> ASSIGNMENT
Replicate the data exactly, every line included.

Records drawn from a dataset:
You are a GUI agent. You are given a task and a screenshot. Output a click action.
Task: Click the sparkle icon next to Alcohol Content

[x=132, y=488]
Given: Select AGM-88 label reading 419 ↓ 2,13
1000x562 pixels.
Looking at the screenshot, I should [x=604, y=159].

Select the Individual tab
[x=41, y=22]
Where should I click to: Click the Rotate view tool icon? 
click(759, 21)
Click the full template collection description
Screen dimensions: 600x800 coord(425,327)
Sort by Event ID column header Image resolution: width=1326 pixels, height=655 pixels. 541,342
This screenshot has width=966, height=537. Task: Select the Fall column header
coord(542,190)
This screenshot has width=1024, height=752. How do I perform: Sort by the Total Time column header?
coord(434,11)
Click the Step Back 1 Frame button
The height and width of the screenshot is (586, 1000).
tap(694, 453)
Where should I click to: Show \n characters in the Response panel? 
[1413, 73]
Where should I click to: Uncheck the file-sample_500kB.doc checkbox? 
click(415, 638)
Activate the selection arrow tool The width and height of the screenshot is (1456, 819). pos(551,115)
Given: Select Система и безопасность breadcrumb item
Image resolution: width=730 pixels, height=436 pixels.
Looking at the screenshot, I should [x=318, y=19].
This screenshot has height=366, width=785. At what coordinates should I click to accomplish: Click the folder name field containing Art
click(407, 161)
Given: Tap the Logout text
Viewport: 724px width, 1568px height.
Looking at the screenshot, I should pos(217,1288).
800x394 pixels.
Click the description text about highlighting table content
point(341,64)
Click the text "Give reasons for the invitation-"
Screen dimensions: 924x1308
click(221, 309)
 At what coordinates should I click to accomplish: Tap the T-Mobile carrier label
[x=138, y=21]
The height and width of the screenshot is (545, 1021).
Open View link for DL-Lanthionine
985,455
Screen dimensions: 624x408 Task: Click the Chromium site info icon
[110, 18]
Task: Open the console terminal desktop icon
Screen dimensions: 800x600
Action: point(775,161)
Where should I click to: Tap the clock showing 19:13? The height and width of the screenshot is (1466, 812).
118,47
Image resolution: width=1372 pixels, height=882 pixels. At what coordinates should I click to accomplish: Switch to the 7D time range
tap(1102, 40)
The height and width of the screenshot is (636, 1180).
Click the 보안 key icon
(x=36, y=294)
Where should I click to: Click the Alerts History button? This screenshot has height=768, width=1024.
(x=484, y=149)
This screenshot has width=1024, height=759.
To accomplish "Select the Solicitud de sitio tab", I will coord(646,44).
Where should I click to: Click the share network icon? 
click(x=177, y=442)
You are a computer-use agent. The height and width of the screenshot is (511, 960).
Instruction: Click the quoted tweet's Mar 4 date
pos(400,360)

> RESULT BELOW
You are a GUI agent. You are given a task and a screenshot. Output a click action.
Task: Click the sparkle icon next to Alcohol Content

[x=132, y=488]
Given: Select AGM-88 label reading 419 ↓ 2,13
1000x562 pixels.
Looking at the screenshot, I should [x=604, y=159].

Select the Individual tab
[x=41, y=22]
Where should I click to: Click the Rotate view tool icon? 
click(759, 21)
Click the full template collection description
Screen dimensions: 600x800 coord(425,327)
Sort by Event ID column header Image resolution: width=1326 pixels, height=655 pixels. 541,342
This screenshot has width=966, height=537. Task: Select the Fall column header
coord(542,190)
This screenshot has width=1024, height=752. How do I perform: Sort by the Total Time column header?
coord(434,11)
Click the Step Back 1 Frame button
The height and width of the screenshot is (586, 1000).
tap(694, 453)
Where should I click to: Show \n characters in the Response panel? 
[1413, 73]
Where should I click to: Uncheck the file-sample_500kB.doc checkbox? 
click(415, 638)
Activate the selection arrow tool The width and height of the screenshot is (1456, 819). pos(551,115)
Given: Select Система и безопасность breadcrumb item
Image resolution: width=730 pixels, height=436 pixels.
Looking at the screenshot, I should [x=318, y=19].
This screenshot has height=366, width=785. At what coordinates should I click to accomplish: Click the folder name field containing Art
click(407, 161)
Given: Tap the Logout text
Viewport: 724px width, 1568px height.
Looking at the screenshot, I should pos(217,1288).
800x394 pixels.
Click the description text about highlighting table content
point(341,64)
Click the text "Give reasons for the invitation-"
Screen dimensions: 924x1308
click(221, 309)
 At what coordinates should I click to accomplish: Tap the T-Mobile carrier label
[x=138, y=21]
The height and width of the screenshot is (545, 1021).
Open View link for DL-Lanthionine
985,455
Screen dimensions: 624x408 Task: Click the Chromium site info icon
[110, 18]
Task: Open the console terminal desktop icon
Screen dimensions: 800x600
Action: point(775,161)
Where should I click to: Tap the clock showing 19:13? The height and width of the screenshot is (1466, 812).
118,47
Image resolution: width=1372 pixels, height=882 pixels. At what coordinates should I click to accomplish: Switch to the 7D time range
tap(1102, 40)
The height and width of the screenshot is (636, 1180).
Click the 보안 key icon
(x=36, y=294)
Where should I click to: Click the Alerts History button? This screenshot has height=768, width=1024.
(x=484, y=149)
This screenshot has width=1024, height=759.
To accomplish "Select the Solicitud de sitio tab", I will coord(646,44).
Where should I click to: Click the share network icon? 
click(x=177, y=442)
You are a computer-use agent. The height and width of the screenshot is (511, 960).
Instruction: Click the quoted tweet's Mar 4 date
pos(400,360)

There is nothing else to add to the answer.